Could you rewrite all the records below with every "GUI agent" swapped for "screen agent", leaving everything else unchanged?

****************

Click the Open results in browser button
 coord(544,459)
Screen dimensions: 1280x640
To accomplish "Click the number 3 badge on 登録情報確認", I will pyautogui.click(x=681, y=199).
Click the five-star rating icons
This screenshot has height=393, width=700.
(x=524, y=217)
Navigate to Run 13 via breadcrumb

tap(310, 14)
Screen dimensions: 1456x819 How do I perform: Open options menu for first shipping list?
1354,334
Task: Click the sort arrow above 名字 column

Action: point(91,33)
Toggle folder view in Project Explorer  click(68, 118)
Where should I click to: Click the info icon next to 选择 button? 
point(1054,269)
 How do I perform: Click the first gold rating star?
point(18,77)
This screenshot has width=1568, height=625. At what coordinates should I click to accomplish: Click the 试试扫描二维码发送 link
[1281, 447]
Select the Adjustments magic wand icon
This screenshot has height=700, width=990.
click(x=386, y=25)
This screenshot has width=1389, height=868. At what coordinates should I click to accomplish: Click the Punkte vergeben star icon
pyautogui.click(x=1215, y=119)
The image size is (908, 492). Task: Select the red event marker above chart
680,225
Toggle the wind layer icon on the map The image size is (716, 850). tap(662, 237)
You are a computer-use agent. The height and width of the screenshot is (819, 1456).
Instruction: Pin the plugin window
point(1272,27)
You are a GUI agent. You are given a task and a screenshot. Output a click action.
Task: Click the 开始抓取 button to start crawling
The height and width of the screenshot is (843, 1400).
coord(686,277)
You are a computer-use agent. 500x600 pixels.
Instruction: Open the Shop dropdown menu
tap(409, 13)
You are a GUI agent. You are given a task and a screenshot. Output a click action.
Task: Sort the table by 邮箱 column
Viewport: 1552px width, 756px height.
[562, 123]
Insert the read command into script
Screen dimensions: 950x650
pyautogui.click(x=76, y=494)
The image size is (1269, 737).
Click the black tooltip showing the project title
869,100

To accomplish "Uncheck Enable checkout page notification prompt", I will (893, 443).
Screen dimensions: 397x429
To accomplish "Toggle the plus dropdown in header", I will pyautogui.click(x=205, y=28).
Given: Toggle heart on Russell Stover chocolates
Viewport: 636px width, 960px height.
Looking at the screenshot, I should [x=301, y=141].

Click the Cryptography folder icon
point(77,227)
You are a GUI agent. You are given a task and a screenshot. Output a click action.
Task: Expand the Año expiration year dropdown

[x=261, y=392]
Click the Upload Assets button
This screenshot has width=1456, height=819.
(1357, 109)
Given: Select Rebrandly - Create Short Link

****************

[Correct output]
Click the Open results in browser button
 coord(544,459)
Screen dimensions: 1280x640
To accomplish "Click the number 3 badge on 登録情報確認", I will pyautogui.click(x=681, y=199).
Click the five-star rating icons
This screenshot has height=393, width=700.
(x=524, y=217)
Navigate to Run 13 via breadcrumb

tap(310, 14)
Screen dimensions: 1456x819 How do I perform: Open options menu for first shipping list?
1354,334
Task: Click the sort arrow above 名字 column

Action: point(91,33)
Toggle folder view in Project Explorer  click(68, 118)
Where should I click to: Click the info icon next to 选择 button? 
point(1054,269)
 How do I perform: Click the first gold rating star?
point(18,77)
This screenshot has width=1568, height=625. At what coordinates should I click to accomplish: Click the 试试扫描二维码发送 link
[1281, 447]
Select the Adjustments magic wand icon
This screenshot has height=700, width=990.
click(x=386, y=25)
This screenshot has width=1389, height=868. At what coordinates should I click to accomplish: Click the Punkte vergeben star icon
pyautogui.click(x=1215, y=119)
The image size is (908, 492). Task: Select the red event marker above chart
680,225
Toggle the wind layer icon on the map The image size is (716, 850). tap(662, 237)
You are a computer-use agent. The height and width of the screenshot is (819, 1456).
Instruction: Pin the plugin window
point(1272,27)
You are a screen agent. You are given a task and a screenshot. Output a click action.
Task: Click the 开始抓取 button to start crawling
The height and width of the screenshot is (843, 1400).
coord(686,277)
You are a computer-use agent. 500x600 pixels.
Instruction: Open the Shop dropdown menu
tap(409, 13)
You are a screen agent. You are given a task and a screenshot. Output a click action.
Task: Sort the table by 邮箱 column
Viewport: 1552px width, 756px height.
[562, 123]
Insert the read command into script
Screen dimensions: 950x650
pyautogui.click(x=76, y=494)
The image size is (1269, 737).
Click the black tooltip showing the project title
869,100

To accomplish "Uncheck Enable checkout page notification prompt", I will (893, 443).
Screen dimensions: 397x429
To accomplish "Toggle the plus dropdown in header", I will pyautogui.click(x=205, y=28).
Given: Toggle heart on Russell Stover chocolates
Viewport: 636px width, 960px height.
Looking at the screenshot, I should [x=301, y=141].

Click the Cryptography folder icon
point(77,227)
You are a screen agent. You are given a task and a screenshot. Output a click action.
Task: Expand the Año expiration year dropdown

[x=261, y=392]
Click the Upload Assets button
This screenshot has width=1456, height=819.
(1357, 109)
Given: Select Rebrandly - Create Short Link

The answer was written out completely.